Hubert Hurkacz rywalizację w Sunshine Double rozpoczął od nieudanego startu w Indian Wells, gdzie przegrał już w meczu otwarcia. Teraz walczy o jak najlepszy wynik w turnieju ATP 1000 w Miami, gdzie przed trzema laty odniósł końcowy triumf. Rozstawiony z "ósemką" Polak w drugiej rundzie pokonał po trzysetowej walce Kazacha Aleksandra Szewczenko.
W kolejnym meczu rywalem naszego tenisisty był Sebastian Korda. Starcie z reprezentantem gospodarzy od początku było bardzo wyrównane. Pierwszy set rozstrzygnął się dopiero po tie-breaku, w którym lepszy po zanotowaniu małego przełamania okazał się Polak.

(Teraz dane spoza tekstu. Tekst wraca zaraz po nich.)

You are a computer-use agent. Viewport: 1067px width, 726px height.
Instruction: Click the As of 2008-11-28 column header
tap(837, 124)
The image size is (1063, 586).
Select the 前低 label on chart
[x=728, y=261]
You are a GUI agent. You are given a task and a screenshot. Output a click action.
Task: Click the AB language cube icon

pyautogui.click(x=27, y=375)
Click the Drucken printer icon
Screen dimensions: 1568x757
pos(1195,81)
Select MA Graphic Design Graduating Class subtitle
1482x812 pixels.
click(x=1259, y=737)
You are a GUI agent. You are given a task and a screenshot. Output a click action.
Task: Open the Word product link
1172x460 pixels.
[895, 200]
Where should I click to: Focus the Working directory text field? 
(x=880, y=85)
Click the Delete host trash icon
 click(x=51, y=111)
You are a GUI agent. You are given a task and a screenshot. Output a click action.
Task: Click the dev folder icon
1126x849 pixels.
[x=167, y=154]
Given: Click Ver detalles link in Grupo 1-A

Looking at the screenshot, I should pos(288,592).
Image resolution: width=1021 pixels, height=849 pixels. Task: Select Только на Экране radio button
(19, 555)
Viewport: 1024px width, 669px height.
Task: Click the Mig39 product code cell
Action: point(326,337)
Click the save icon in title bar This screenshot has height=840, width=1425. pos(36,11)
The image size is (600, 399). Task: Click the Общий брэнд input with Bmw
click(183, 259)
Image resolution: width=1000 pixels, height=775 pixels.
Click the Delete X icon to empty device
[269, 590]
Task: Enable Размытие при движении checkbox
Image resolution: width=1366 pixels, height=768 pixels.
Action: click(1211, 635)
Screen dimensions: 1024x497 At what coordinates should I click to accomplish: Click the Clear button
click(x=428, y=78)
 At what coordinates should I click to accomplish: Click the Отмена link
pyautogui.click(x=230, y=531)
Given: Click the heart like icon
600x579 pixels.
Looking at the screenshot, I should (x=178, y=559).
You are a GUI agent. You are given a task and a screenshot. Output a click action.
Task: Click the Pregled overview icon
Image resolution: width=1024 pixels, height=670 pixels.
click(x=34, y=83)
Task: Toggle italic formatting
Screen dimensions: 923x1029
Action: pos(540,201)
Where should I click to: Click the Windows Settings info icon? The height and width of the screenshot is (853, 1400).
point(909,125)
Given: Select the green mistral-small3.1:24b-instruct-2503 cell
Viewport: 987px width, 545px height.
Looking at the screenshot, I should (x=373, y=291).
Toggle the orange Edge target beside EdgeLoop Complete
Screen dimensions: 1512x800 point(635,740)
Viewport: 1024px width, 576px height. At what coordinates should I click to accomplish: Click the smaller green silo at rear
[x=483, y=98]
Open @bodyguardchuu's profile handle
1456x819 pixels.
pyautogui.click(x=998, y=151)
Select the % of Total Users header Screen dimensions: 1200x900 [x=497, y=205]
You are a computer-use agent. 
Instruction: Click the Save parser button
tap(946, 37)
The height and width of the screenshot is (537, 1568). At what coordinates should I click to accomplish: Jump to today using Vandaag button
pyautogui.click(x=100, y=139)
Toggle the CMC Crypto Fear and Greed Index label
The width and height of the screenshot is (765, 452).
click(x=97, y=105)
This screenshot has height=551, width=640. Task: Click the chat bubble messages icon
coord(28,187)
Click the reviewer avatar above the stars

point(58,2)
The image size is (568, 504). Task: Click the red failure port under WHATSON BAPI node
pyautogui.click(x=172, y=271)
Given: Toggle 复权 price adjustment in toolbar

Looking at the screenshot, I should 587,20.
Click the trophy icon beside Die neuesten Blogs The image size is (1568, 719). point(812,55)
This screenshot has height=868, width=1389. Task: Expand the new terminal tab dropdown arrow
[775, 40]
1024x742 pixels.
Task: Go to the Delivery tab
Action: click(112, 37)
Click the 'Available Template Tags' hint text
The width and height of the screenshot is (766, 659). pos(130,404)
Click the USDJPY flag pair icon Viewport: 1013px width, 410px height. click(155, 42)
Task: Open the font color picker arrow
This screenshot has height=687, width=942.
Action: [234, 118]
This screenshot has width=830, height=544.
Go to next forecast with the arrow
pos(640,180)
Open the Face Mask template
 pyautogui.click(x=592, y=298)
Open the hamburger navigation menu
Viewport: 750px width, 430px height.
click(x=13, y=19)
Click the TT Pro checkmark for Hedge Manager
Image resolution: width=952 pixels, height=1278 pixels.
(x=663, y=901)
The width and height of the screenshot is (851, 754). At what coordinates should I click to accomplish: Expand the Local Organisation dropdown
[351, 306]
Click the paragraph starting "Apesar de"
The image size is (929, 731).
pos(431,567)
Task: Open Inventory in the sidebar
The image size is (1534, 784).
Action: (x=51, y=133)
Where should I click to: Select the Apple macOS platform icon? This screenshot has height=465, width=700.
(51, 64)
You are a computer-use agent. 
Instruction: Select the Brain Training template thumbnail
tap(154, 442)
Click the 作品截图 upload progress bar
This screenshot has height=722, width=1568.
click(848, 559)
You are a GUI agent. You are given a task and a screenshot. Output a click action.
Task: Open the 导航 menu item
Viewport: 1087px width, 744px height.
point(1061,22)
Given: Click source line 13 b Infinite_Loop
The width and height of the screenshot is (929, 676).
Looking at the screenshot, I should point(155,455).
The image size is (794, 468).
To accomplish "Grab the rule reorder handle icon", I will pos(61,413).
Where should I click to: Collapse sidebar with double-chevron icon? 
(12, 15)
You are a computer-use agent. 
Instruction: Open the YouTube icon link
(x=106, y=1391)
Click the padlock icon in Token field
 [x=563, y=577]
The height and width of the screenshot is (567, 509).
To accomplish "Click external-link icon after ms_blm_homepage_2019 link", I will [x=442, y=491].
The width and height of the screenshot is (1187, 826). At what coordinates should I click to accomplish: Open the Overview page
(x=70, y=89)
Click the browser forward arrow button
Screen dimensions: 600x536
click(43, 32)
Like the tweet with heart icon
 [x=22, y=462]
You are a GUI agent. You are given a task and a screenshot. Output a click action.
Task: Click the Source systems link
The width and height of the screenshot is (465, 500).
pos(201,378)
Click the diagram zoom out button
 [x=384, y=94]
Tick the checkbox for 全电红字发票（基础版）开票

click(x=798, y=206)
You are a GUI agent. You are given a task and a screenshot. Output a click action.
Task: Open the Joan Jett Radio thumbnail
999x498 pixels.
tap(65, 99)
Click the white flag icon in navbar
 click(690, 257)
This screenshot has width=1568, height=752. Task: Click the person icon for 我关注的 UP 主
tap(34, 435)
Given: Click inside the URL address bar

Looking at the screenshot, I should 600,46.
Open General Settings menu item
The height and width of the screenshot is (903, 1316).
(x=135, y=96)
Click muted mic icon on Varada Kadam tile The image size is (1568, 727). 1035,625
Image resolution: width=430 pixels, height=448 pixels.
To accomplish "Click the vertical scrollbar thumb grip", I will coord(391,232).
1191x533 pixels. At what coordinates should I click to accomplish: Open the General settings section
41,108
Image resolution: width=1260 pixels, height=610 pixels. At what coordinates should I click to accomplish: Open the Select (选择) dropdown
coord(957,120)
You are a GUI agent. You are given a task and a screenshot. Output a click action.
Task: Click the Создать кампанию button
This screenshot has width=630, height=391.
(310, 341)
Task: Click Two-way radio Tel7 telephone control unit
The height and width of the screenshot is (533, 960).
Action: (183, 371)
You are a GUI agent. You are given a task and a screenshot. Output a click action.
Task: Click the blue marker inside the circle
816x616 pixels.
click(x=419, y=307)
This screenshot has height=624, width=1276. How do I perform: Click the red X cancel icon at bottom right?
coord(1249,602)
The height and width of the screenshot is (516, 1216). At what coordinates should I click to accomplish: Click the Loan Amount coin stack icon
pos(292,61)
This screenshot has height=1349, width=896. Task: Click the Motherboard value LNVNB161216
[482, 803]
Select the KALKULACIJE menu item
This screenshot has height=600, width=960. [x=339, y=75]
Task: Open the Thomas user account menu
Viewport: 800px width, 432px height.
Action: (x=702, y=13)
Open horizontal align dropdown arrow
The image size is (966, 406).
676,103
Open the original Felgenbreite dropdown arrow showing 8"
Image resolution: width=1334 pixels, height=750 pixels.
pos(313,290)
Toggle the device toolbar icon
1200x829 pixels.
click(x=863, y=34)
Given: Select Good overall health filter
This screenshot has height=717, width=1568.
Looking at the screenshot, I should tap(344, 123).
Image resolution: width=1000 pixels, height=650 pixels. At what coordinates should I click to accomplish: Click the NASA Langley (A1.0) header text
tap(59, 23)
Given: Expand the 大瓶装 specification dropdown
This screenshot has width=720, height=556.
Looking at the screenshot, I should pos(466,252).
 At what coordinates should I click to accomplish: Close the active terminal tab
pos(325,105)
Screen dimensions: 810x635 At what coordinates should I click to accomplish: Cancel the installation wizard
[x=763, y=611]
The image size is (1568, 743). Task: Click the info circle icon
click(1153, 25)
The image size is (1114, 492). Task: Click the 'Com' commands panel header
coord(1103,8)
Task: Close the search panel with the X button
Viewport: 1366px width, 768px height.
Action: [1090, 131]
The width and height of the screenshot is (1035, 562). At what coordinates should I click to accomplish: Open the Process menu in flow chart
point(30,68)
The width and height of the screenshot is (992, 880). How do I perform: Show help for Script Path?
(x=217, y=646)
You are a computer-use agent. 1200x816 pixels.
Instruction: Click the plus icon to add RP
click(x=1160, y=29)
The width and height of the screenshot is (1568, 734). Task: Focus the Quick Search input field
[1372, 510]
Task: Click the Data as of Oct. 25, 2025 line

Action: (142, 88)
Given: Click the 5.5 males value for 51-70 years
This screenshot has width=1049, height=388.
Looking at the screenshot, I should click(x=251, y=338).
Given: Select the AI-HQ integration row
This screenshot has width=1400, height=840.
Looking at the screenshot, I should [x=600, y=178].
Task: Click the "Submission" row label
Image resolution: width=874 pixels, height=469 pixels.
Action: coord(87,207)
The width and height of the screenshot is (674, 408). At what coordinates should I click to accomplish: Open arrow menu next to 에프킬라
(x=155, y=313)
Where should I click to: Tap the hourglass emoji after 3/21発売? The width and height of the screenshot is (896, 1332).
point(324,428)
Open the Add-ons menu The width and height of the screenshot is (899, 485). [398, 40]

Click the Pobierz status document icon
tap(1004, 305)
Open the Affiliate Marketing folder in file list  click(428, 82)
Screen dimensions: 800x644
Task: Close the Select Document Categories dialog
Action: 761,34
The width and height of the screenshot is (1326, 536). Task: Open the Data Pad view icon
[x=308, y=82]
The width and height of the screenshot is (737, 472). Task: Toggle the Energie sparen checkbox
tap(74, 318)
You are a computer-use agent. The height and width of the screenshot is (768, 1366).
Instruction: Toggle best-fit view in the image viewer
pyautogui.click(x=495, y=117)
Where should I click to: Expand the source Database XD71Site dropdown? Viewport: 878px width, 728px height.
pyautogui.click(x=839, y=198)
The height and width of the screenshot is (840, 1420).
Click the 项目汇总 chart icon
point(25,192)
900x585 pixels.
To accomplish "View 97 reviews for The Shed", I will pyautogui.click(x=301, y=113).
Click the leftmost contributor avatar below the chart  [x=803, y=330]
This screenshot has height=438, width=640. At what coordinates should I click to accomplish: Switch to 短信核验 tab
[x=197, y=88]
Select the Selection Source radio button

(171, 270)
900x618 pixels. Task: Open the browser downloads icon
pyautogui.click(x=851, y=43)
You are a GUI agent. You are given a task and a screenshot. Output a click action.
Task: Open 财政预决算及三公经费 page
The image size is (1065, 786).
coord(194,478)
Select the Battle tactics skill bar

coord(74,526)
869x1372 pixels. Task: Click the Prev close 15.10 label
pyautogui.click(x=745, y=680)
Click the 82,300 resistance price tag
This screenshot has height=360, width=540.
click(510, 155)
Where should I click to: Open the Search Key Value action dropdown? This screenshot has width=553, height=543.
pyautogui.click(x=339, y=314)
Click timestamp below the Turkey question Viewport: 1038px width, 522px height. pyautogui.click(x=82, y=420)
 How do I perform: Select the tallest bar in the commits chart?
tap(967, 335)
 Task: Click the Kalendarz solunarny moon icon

Druga partia miała taki sam przebieg. Tym razem w decydującej rozgrywce lepszy okazał się jednak Amerykanin, który wyrównał stan meczu. Losy trzeciego seta rozstrzygnęło przełamanie, które Hurkacz zanotował w czwartym gemie. Finalnie nasz zawodnik po dwugodzinnej walce cieszył się ze zwycięstwa 7:6(5), 6:7(5), 6:3.
Hurkacz awansował tym samym do czwartej rundy rywalizacji w Miami. Na tym etapie zmierzy się z rozstawionym z "jedenastką" Bułgarem Grigorem Dimitrowem lub Niemcem Yannickiem Hanfmannem. Zwycięzca tego starcia zostanie wyłoniony w nocy z poniedziałku na wtorek polskiego czasu.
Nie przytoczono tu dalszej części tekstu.